Our autism team (as I refer to our AEA reps that help my daughter--and who I must say are awesome and have helped us a lot) says to keep reading the book to her. Ummmm. Yeah. Not so much. I don't know about you parents with autistic children, but my daughter has NEVER sat long enough for me to read to her. We have yet to get into page three of a book. She would rather point to things and have me tell her what they are. So the book...well...doesn't really work for us.

I'm scared she'll never get it. Even in preschool, I hate that she has to wear a diaper. She's already different enough from the other kids. I don't want more reasons for kids to shun her. (As a parent, my biggest fear is that she won't have friends). So what to do???

We even went and bought the fancy potty. It sings when you pee and says "up" and "down" when you lift and shut the lid. Very high tech potty here. Yeah. So...umm..she'd rather lift the lid up and down than sit on it. I don't know what else to try.

Then there are those rude people who chastise me for having her in diapers. I'm talking strangers here. It's happened at the lake and at the grocery store. I get so upset. And I'm not proud of this, but sometimes I wonder if I'm more upset that they're saying something bad about my daughter or that they're criticizing my parenting skills. Ugh! Help!

This is a cry out to all parents! Give me your tips! Please!

6 comments:

Dorian said...

I have only one tip...be patient. When she's ready, it'll happen. It's the same logic I used with Marcus and my other 2 kids. You just can't rush them. Marcus was almost 5 before we dared leave the house without a diaper on, and it was at least another 1 1/2 years before he went to bed and stayed dry.

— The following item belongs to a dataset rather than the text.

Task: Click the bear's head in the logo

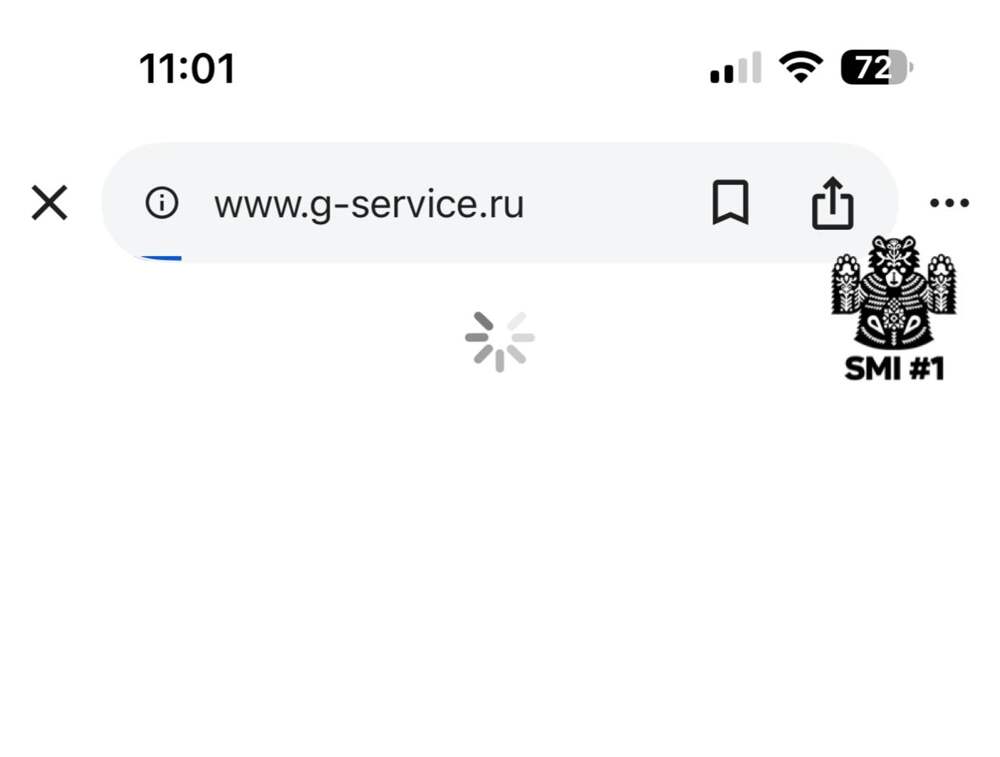Action: point(894,260)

I know the comments from strangers can be upsetting and sometimes downright angry. Let me see if I can think of some good comebacks for ou. I can't remember mine. lol

groovyteach said...

that does make me feel better. i didn't know if it was common with autistic kids to potty train later or not. also, i hear ya. i can usually snap out with a good comeback but sometimes i'm so shocked that i'm dumbstruck.

Paula Reece said...

Okay, first of all, who are these strangers telling you what you should be doing with your daughter? Anyone who would be so incredibly rude and insensitive should not be taken seriously. Next time someone says something like that to you, picture that person wearing a diaper! Then laugh in his/her face!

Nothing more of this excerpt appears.